Меропа молилась. Взывала в своей комнате к Афине – чтобы послала мудрости. К Афродите – чтобы уберегла ту, которая обезумела от любви к мужу.
Потом, после молчания, в виски толкнулось мое имя, воззвание ко мне – не от алтаря, без принесения жертвы, перед Меропой даже не было изваяния. Ей и не нужно было.
Дочь Атланта обращалась к сыну Крона.
– Аид, я знаю, что ты уже здесь. И знаю, что тебе все известно: не зря же мой дед – вещий Япет… Великий Владыка, я молю тебя об одном: будь справедлив в своем гневе, пощади этот город, не карай за оковы на твоем вестнике невинных людей! Пощади Эфиру и людей в этом дворце! О, Запирающий Двери…
Просьба, раскаленная страстью, отравленная отчаянием, иглой впилась в висок.
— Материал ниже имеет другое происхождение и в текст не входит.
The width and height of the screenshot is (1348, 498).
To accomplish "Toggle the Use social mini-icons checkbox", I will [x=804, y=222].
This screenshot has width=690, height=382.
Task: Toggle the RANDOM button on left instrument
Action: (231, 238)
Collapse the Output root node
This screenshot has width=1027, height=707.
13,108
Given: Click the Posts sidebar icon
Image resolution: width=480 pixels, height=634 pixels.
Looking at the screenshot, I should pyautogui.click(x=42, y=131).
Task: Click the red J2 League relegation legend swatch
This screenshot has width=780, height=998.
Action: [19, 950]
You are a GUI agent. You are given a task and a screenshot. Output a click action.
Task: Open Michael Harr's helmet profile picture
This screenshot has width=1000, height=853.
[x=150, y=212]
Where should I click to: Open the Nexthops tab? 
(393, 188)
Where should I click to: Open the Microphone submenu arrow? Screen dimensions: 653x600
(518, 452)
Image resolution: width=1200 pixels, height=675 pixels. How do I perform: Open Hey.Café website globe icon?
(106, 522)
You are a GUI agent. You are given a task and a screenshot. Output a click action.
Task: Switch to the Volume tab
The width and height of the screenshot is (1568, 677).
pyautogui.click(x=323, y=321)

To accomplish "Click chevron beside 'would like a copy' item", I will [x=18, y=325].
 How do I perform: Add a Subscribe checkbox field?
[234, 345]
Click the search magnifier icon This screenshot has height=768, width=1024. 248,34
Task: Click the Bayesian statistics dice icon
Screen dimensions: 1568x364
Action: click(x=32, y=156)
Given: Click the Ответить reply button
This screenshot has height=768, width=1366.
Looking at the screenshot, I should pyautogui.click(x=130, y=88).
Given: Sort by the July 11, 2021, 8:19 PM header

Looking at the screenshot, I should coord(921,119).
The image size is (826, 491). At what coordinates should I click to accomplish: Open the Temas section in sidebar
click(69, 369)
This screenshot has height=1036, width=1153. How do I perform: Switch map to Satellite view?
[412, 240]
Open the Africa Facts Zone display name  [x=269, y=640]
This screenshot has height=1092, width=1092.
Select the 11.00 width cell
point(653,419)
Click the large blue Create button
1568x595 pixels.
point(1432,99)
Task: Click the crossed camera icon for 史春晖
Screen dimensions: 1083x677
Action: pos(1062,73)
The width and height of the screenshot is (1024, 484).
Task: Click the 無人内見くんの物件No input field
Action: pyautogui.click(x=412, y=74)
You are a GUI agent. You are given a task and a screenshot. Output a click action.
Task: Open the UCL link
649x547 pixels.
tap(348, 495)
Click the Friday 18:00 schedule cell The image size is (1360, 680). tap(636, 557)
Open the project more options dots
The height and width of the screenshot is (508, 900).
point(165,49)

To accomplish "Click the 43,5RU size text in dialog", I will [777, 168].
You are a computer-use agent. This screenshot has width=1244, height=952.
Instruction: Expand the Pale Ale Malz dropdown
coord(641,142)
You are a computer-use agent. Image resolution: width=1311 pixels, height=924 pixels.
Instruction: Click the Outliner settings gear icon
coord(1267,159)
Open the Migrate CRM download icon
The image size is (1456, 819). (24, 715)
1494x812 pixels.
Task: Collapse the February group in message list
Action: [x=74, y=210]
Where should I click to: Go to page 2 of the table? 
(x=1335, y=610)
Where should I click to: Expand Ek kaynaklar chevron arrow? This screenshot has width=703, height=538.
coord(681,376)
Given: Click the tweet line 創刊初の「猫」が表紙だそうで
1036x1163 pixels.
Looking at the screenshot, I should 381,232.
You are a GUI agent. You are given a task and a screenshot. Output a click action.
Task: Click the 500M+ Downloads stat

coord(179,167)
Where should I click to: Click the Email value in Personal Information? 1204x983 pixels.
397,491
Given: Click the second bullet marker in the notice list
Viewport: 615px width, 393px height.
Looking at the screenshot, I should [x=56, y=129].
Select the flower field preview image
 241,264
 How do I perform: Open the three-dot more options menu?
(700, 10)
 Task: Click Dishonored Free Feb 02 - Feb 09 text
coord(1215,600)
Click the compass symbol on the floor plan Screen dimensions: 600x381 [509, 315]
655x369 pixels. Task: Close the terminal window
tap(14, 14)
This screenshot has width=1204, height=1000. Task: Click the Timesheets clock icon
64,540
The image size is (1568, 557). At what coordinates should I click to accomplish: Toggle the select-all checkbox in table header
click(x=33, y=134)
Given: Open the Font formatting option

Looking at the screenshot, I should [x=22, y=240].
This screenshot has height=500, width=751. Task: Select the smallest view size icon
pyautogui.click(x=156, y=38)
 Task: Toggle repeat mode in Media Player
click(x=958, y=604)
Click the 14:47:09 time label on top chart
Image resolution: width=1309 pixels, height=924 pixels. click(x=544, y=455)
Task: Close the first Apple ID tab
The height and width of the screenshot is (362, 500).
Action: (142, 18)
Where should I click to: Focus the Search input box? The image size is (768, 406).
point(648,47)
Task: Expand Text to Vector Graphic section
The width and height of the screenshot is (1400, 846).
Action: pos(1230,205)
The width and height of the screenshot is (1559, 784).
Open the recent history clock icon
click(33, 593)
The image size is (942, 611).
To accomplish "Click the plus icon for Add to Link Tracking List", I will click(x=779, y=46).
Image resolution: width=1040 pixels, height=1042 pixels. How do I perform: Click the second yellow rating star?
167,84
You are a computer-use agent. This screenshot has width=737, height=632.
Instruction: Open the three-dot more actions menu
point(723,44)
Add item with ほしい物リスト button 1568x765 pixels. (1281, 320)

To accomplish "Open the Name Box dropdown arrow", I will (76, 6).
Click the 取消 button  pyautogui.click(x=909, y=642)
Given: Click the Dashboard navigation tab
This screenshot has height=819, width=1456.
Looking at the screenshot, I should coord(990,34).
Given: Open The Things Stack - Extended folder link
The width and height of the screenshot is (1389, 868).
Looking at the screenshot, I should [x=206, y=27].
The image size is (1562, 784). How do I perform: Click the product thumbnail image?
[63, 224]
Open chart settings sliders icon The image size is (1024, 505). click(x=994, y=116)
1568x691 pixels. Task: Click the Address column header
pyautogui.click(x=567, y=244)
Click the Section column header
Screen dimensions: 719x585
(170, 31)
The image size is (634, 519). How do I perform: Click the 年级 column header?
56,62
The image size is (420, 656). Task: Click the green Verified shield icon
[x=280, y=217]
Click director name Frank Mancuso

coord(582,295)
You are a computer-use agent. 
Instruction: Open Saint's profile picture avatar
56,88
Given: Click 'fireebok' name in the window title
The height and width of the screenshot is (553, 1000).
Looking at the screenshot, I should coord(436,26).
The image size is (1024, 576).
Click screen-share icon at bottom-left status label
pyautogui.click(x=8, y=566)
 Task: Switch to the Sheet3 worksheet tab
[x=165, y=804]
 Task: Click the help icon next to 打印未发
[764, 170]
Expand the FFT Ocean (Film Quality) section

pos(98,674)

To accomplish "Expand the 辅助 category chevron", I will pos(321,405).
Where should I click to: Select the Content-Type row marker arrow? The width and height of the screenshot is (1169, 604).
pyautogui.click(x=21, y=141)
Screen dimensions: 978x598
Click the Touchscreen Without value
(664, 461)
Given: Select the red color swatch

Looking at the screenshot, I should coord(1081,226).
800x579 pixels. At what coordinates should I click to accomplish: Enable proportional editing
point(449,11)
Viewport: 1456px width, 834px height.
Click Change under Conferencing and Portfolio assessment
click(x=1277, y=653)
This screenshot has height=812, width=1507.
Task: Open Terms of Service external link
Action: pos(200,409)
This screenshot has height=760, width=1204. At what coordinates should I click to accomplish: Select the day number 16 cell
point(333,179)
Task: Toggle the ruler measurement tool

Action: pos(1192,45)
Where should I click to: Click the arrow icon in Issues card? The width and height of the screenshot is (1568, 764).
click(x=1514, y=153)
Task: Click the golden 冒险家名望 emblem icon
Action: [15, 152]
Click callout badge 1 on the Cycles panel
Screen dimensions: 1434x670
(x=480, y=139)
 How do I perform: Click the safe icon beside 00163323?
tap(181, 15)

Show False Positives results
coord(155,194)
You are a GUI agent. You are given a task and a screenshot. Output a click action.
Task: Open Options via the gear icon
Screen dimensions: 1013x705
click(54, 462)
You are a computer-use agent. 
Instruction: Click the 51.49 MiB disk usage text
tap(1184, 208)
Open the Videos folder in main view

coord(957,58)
Я остановился в коридоре (котором опять?), потряс головой.
Ты могла бы не захлебываться в рыданиях, дочь Атланта. Мне теперь незачем испепелять города и дворцы: война в прошлом, а поверхность – не моя вотчина. Я даже пощажу тебя – за то, что ты помнишь… вспомнила.
Вспомнила имя единственного, кто был дружен с Танатом Жестокосердным.
Может, в твоей памяти даже жив тот день, когда вы с подругами на празднике у Офриса обматывали ленточками дракона?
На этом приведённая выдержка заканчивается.